Rewrite the rows below as a numbered list, skipping blank lines and leaving out the pictures.

> [Input material]
>> start
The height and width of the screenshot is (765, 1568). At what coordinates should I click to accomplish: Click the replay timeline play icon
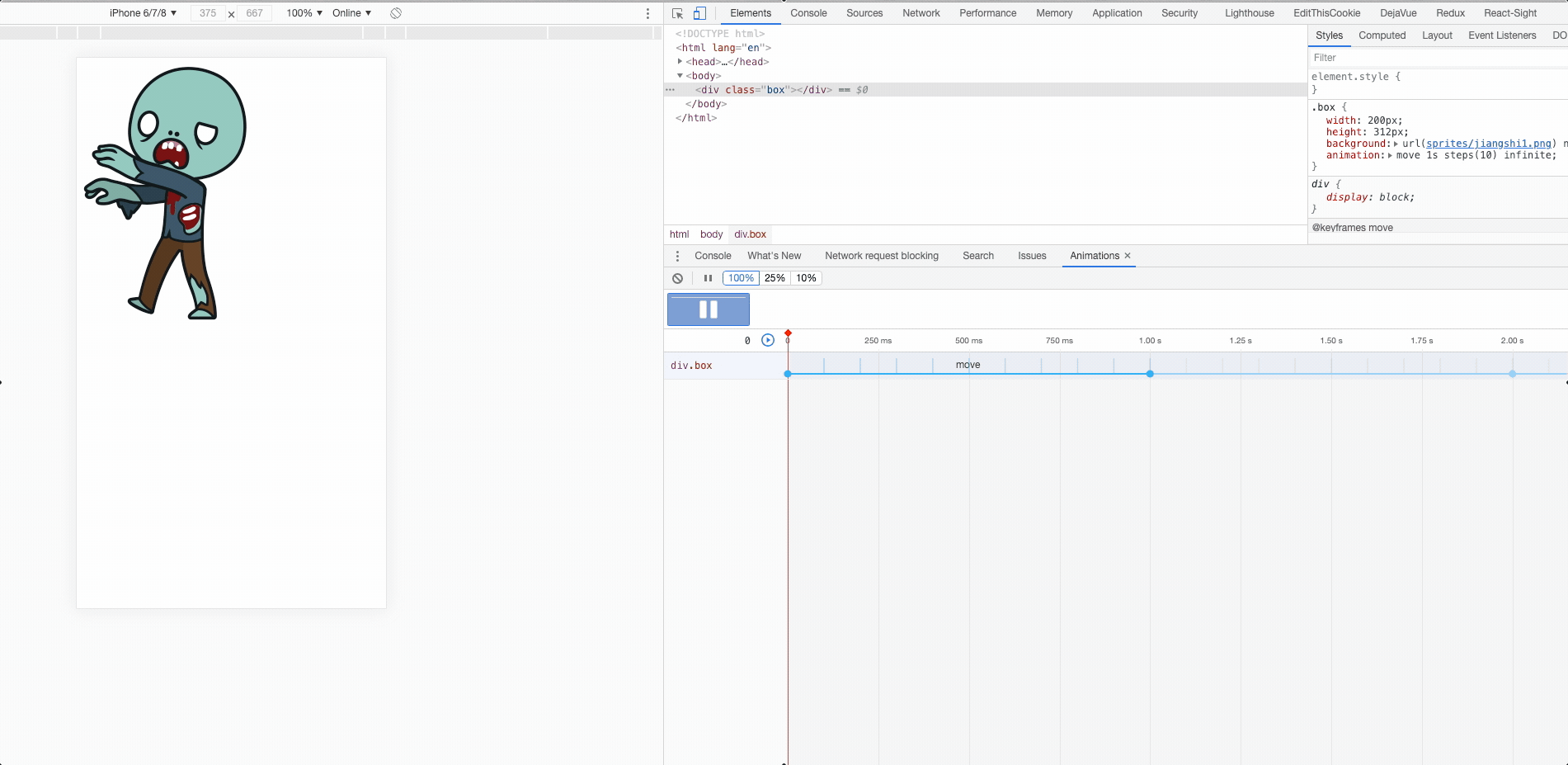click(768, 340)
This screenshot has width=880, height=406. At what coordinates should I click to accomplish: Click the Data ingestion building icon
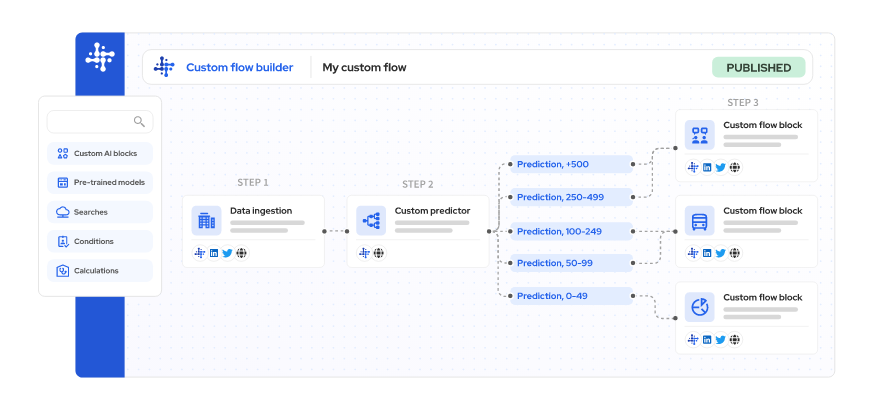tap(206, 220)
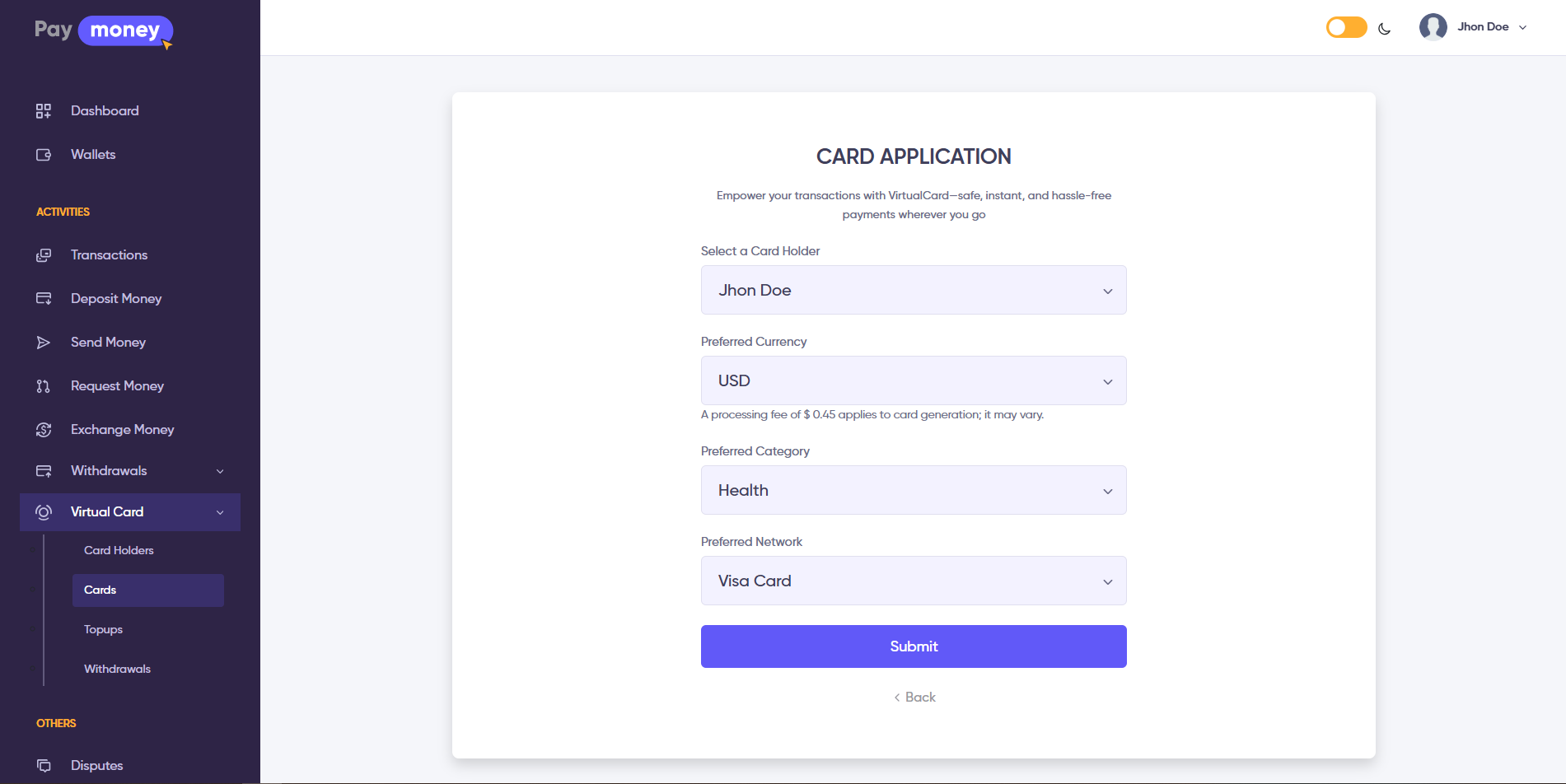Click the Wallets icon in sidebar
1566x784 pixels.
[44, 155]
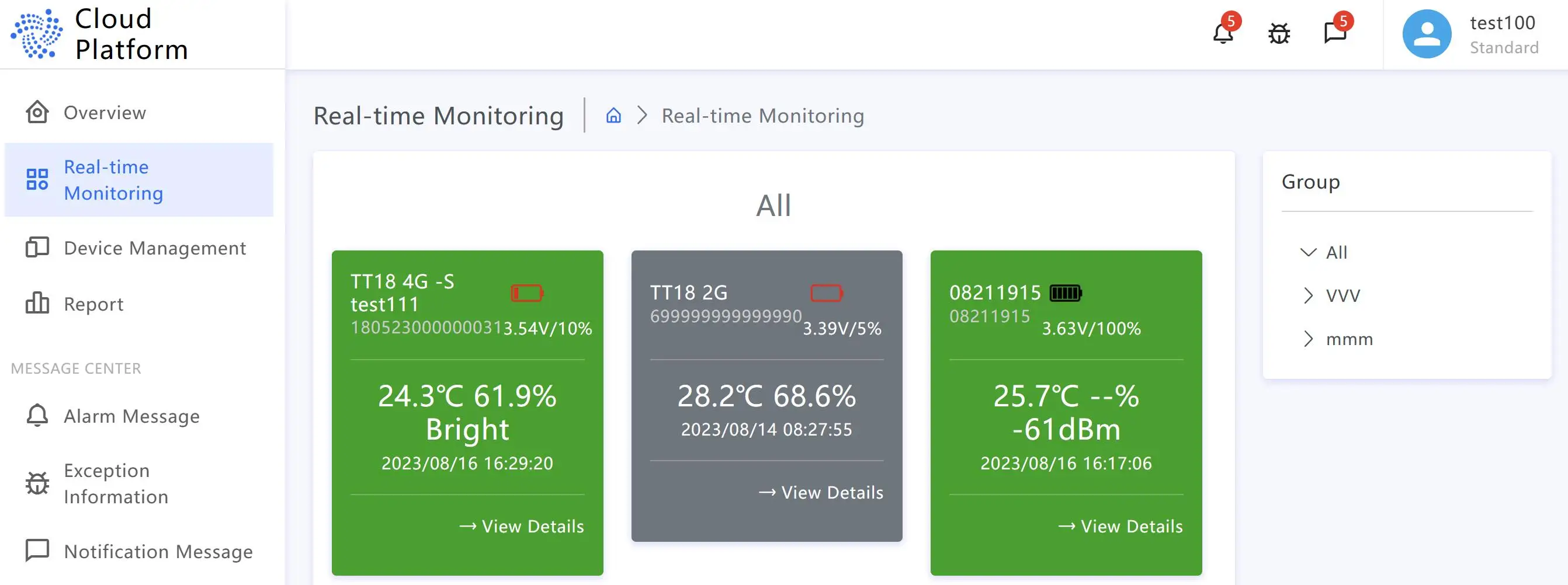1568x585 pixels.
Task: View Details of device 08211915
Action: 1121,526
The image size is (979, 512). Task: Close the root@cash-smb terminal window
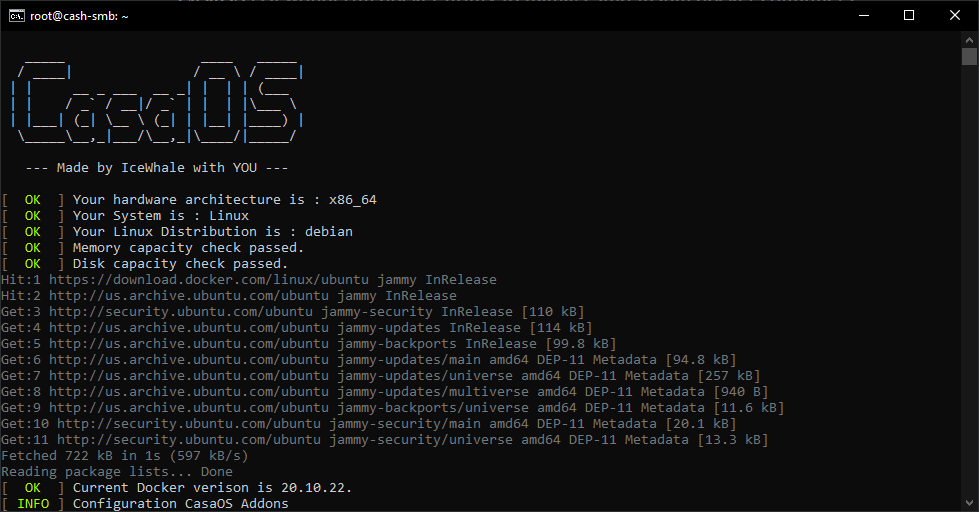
>> end
> [Response for this exercise]
1. The height and width of the screenshot is (765, 1568). At what coordinates should I click to accomplish: Click the replay timeline play icon
2. click(768, 340)
3. This screenshot has width=880, height=406. At what coordinates should I click to accomplish: Click the Data ingestion building icon
4. tap(206, 220)
5. Click the Wallets icon in sidebar
6. 1566x784 pixels.
7. [44, 155]
8. 1568x585 pixels.
9. Task: View Details of device 08211915
10. Action: 1121,526
11. The image size is (979, 512). Task: Close the root@cash-smb terminal window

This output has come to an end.